The Yes Bank incident was a clear example of growth taking priority over credit, which can have disastrous consequences if mismanaged. Investor and creditor sentiment have clearly been damaged by this fiasco, which will limit the risk appetite of most FIs, especially towards the unorganized sector which gets completely left out of the fold.

The Coronavirus pandemic has further aggravated matters as traditional banks are trying to manage their operations and their liquidity. In such a scenario, supply financing fintechs with strong investor backing can provide MSME companies with adequate supply chain liquidity cushion and optimal working capital.
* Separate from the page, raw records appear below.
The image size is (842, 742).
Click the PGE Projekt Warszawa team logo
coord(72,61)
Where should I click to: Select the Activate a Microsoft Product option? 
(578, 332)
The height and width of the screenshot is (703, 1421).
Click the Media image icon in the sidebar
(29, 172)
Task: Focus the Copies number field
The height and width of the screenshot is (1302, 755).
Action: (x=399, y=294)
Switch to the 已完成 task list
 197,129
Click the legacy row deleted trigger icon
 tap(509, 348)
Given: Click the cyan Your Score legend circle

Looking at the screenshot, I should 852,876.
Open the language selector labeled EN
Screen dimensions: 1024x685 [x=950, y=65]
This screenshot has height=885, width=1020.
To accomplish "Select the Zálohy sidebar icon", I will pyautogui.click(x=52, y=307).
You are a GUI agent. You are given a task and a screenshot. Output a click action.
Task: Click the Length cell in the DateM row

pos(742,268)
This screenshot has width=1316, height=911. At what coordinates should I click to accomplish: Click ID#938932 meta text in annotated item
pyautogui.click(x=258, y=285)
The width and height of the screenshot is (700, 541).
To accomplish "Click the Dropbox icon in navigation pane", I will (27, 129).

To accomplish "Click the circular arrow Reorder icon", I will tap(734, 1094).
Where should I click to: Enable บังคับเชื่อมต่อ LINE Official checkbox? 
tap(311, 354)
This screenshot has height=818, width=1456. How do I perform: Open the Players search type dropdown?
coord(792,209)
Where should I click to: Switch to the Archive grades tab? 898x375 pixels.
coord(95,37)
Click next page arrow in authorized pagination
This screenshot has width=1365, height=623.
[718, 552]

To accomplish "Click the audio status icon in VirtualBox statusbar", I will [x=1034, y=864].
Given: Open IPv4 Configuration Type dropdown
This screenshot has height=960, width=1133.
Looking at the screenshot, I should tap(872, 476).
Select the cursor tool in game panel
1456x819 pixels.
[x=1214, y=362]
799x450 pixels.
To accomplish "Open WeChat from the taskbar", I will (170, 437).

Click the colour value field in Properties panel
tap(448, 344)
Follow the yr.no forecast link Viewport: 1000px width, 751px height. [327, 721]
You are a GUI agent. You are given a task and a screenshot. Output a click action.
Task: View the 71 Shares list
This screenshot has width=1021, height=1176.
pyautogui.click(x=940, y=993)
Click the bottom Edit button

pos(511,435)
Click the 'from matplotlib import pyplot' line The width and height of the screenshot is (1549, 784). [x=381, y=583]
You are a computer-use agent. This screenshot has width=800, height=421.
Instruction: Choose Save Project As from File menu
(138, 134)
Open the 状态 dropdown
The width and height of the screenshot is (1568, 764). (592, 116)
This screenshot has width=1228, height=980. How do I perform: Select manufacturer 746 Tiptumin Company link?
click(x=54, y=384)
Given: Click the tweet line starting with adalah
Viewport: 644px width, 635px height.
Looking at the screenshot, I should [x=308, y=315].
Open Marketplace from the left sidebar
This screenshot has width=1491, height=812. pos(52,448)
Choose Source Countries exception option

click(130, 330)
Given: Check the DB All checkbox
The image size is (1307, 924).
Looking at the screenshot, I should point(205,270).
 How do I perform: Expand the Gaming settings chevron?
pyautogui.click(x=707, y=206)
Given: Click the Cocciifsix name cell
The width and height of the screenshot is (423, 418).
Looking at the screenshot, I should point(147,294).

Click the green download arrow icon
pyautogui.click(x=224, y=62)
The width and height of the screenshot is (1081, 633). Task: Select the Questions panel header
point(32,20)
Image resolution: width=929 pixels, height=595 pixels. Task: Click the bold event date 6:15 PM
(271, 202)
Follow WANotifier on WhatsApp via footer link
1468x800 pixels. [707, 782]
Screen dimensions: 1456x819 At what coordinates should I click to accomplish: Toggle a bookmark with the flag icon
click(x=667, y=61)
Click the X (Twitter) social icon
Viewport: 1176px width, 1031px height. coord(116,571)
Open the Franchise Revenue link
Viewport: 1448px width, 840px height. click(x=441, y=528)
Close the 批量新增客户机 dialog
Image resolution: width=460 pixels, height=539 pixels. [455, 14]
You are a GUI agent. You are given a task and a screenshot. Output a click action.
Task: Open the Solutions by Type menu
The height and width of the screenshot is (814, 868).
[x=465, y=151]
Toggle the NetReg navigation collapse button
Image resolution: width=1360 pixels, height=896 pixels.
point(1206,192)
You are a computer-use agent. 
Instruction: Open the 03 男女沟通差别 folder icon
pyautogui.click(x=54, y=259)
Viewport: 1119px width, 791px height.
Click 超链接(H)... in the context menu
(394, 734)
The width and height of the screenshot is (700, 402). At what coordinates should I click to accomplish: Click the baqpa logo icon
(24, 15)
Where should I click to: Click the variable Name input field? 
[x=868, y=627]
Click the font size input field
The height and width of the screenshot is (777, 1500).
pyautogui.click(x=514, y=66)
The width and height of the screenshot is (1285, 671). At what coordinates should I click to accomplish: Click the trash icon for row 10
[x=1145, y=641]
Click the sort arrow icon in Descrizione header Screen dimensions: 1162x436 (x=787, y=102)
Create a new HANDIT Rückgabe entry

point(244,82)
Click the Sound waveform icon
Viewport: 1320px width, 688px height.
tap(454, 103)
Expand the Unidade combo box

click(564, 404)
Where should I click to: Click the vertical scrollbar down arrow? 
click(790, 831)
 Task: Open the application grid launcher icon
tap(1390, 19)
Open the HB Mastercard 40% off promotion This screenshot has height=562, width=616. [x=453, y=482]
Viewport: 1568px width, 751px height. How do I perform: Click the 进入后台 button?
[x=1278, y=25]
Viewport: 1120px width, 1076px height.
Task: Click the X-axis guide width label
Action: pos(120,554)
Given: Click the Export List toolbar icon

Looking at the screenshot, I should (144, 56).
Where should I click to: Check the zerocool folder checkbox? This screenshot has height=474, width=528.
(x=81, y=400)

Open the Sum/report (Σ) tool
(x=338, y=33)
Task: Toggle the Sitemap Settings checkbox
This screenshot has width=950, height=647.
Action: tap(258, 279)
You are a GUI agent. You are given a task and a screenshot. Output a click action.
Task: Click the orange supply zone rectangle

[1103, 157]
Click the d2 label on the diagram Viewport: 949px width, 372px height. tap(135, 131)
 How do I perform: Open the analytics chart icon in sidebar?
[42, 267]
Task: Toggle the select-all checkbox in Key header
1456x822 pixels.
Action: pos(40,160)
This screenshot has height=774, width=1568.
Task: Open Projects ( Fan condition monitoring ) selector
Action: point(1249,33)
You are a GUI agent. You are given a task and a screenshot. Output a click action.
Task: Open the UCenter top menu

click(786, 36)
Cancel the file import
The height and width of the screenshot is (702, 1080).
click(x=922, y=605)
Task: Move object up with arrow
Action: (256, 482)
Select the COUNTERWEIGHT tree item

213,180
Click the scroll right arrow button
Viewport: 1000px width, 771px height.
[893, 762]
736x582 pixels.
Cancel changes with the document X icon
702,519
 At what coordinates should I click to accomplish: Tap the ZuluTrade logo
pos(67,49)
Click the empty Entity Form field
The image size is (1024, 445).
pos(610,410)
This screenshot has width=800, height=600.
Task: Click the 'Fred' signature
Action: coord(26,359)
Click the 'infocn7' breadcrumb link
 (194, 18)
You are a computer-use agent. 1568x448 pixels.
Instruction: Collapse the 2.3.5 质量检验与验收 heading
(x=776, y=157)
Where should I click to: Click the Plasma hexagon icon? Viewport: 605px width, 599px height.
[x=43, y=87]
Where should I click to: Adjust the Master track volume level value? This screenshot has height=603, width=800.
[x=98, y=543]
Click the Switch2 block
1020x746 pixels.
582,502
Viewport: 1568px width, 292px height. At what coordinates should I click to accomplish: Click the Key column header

Talking about this, Choksi said, “Traditional financial institutions typically cater to the short tail of vendor and distributor bases of large enterprises. Although these form a bulk of the total payables and receivables, they typically make up only ~20-30 percent of the vendor/distributor base, which leaves a large segment of the universe unaddressed. Supply chain financing fintechs can fill this lacuna. Through innovative structuring that mitigates risk, and investment in robust technology, they find a way to serve the underserved.”

Since they are inherently tech-led organizations, fintechs can leverage technology as a tool to mitigate risk in financial transactions and avoid frauds. CredAble, for instance, deploys both internal and third-party technology to minimize its risk exposure. An internally developed Credit Risk Assessment Model aids its credit and business teams in determining which companies and industries to take exposure to. Its platforms are built by an in-house technology team that has several risk mitigants and dedupe engines to flag off any potential risks or frauds immediately.

CredAble has also partnered with MonetaGo, which utilizes blockchain to avoid double-financing of invoices and prevents fraud. In the long run, it has the capability to become a completely blockchain-enabled platform, doing away with physical verification completely – leading the way for other fintechs to follow.